_Goal of the exercise_
Copy every line below precisely, leaving nothing out.

Stored data
########################################
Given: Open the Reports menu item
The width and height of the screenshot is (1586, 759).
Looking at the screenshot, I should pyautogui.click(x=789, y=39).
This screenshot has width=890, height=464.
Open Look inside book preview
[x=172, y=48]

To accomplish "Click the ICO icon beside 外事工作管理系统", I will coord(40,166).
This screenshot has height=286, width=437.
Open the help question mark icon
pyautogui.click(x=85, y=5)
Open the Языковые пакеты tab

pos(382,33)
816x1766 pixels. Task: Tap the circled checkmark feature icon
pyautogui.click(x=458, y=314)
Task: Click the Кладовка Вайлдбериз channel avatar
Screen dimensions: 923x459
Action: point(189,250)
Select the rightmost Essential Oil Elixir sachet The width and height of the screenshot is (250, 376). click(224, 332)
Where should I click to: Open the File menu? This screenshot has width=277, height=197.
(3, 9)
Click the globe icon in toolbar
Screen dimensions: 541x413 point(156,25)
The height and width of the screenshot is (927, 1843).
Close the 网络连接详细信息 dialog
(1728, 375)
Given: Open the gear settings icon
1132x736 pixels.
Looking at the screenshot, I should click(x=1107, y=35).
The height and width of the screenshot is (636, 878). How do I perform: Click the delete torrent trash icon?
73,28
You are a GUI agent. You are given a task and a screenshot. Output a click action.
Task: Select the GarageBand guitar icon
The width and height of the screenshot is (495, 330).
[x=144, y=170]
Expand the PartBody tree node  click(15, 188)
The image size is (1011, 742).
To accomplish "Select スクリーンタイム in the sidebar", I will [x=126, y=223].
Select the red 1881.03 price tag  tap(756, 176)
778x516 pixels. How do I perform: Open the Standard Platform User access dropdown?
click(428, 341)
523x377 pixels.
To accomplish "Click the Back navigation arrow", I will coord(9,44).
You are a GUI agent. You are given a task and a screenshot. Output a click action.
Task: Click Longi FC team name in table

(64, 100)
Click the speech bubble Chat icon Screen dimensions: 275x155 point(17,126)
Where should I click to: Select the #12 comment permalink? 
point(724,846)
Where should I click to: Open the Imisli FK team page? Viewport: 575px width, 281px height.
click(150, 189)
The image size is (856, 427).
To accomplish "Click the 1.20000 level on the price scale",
########################################
_Response_
Given: Open the Reports menu item
The width and height of the screenshot is (1586, 759).
Looking at the screenshot, I should pyautogui.click(x=789, y=39).
This screenshot has width=890, height=464.
Open Look inside book preview
[x=172, y=48]

To accomplish "Click the ICO icon beside 外事工作管理系统", I will coord(40,166).
This screenshot has height=286, width=437.
Open the help question mark icon
pyautogui.click(x=85, y=5)
Open the Языковые пакеты tab

pos(382,33)
816x1766 pixels. Task: Tap the circled checkmark feature icon
pyautogui.click(x=458, y=314)
Task: Click the Кладовка Вайлдбериз channel avatar
Screen dimensions: 923x459
Action: point(189,250)
Select the rightmost Essential Oil Elixir sachet The width and height of the screenshot is (250, 376). click(224, 332)
Where should I click to: Open the File menu? This screenshot has width=277, height=197.
(3, 9)
Click the globe icon in toolbar
Screen dimensions: 541x413 point(156,25)
The height and width of the screenshot is (927, 1843).
Close the 网络连接详细信息 dialog
(1728, 375)
Given: Open the gear settings icon
1132x736 pixels.
Looking at the screenshot, I should click(x=1107, y=35).
The height and width of the screenshot is (636, 878). How do I perform: Click the delete torrent trash icon?
73,28
You are a GUI agent. You are given a task and a screenshot. Output a click action.
Task: Select the GarageBand guitar icon
The width and height of the screenshot is (495, 330).
[x=144, y=170]
Expand the PartBody tree node  click(15, 188)
The image size is (1011, 742).
To accomplish "Select スクリーンタイム in the sidebar", I will [x=126, y=223].
Select the red 1881.03 price tag  tap(756, 176)
778x516 pixels. How do I perform: Open the Standard Platform User access dropdown?
click(428, 341)
523x377 pixels.
To accomplish "Click the Back navigation arrow", I will coord(9,44).
You are a GUI agent. You are given a task and a screenshot. Output a click action.
Task: Click Longi FC team name in table

(64, 100)
Click the speech bubble Chat icon Screen dimensions: 275x155 point(17,126)
Where should I click to: Select the #12 comment permalink? 
point(724,846)
Where should I click to: Open the Imisli FK team page? Viewport: 575px width, 281px height.
click(150, 189)
The image size is (856, 427).
To accomplish "Click the 1.20000 level on the price scale",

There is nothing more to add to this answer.